Петруша привстал еще раз, поискал глазами. В толпе я наконец увидел воздушное платье и коричневую сумку в маленькой руке. Виденье обмахивалось платочком. Мы все трое не спускали с него глаз. Больше не хотелось разговаривать о 23 декабря девятнадцатого года.
— Здравствуйте, Петруша, — сказал, подходя к нам, Семен Николаевич Козлобабин, коммерсант, — это не ваша машина стоит на углу?
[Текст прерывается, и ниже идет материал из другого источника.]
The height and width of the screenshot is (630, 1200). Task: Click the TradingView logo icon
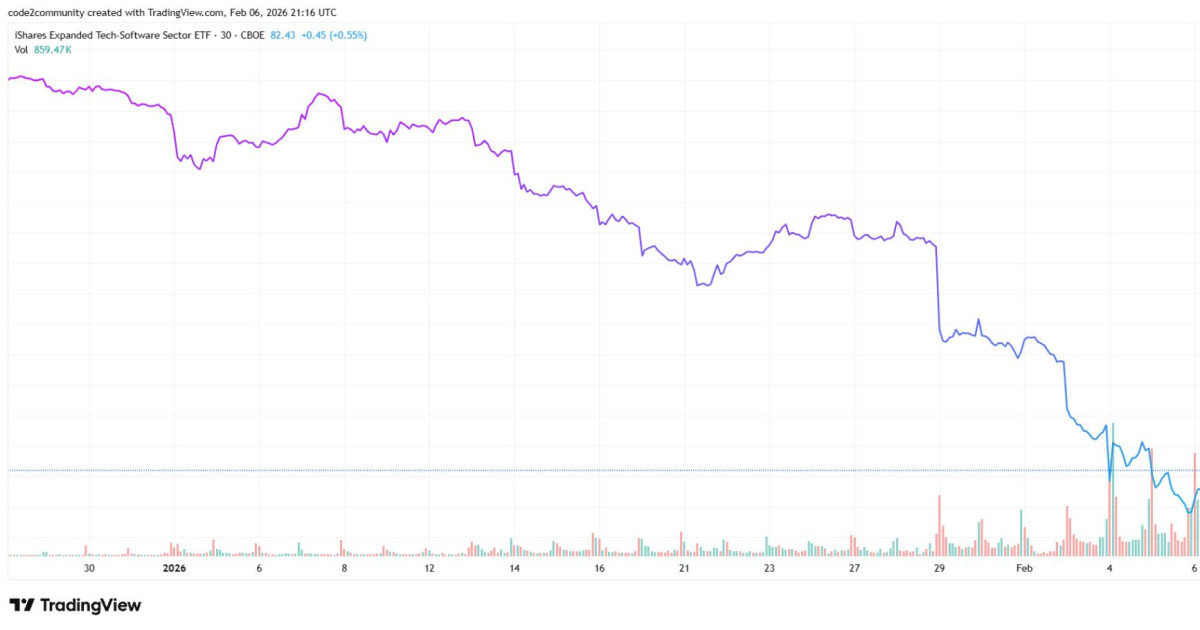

Не желаете ли заработать честным трудом, отвезти меня на Северный вокзал и обратно? Мне нужно брата встретить.
Вид у Козлобабина, коммерсанта, был озабоченный, шелковым платком повязал он шею и надел непромокаемое пальто, хотя вечер был почти жаркий.
— Вы, может быть, празднуете нынче? Тогда прощенья просим, поищу другого кого. Может быть, капитан свободен?
Щов не ответил. Петруша сказал:
— Нет, отчего ж, я поеду.
Козлобабин, Семен Николаевич, посмотрел на часы.
— Брата слабогрудого встретить хочу, — повторил он без особого воодушевления. — Девять лет не видались.
Петруша пошел заводить мотор. Однако так просто уехать не смог: он вылез из машины и подошел ко мне.
— Я могу тебя, Гриша, попросить об одном одолжении? — сказал он. — Последи, брат, за вон той, в голубом с сумкой, с кем да с чем она пойдет и куда пойдет. Понял?
Я глазом не моргнул.
— Хорошо, Петруша дорогой, послежу.
Садясь в машину, Семен Николаевич Козлобабин сказал мне:
— Может быть, и вы, Григорий Андреевич, прокатитесь с нами? Место есть. Могут представиться кое-какие впечатления: вдруг поезд увидите или раздавят кого — ведь вы это любите? Может быть, вам какая-нибудь интересная мысль в голову придет?
Я опять глазом не моргнул.
— Нет, благодарствуйте, за мыслями гоняться — жизни не хватит. Лучше я здесь с капитаном посижу.
Остались мы со Щовым на своих местах в молчании.
Темнело. Кальвадос в рюмках распространял душистость. Люди на танцевальном кругу безобразия устраивали.
— Что это как будто коммерсант наш не слишком брату радуется? — сказал Щов. — Ему бы прыгать, то есть знакомых и незнакомых на улице обнимать, а он обыкновенный.
— Делает, значит, опять не то, что моменту соответствует.
— Вот именно.
— Я, однако, капитан, тоже, может быть, не совсем сейчас делаю то, что надо: мне, может быть, есть причина ужасно кое-кого ненавидеть, но я молчу.
Он посмотрел на меня удивленно.
— Может, и мне есть, — сказал он со значением, — может, мне прямой смысл сейчас в открытую борьбу вступить.
— Значит, и вы сами тоже не всегда в соответствии с обстоятельствами находитесь.
Он словно что-то вспомнил, заломил на затылок кепку, вытер ладонью влажный лоб. Смотрел он на меня, будто колеблясь в чем-то, будто всей душой сомневаясь.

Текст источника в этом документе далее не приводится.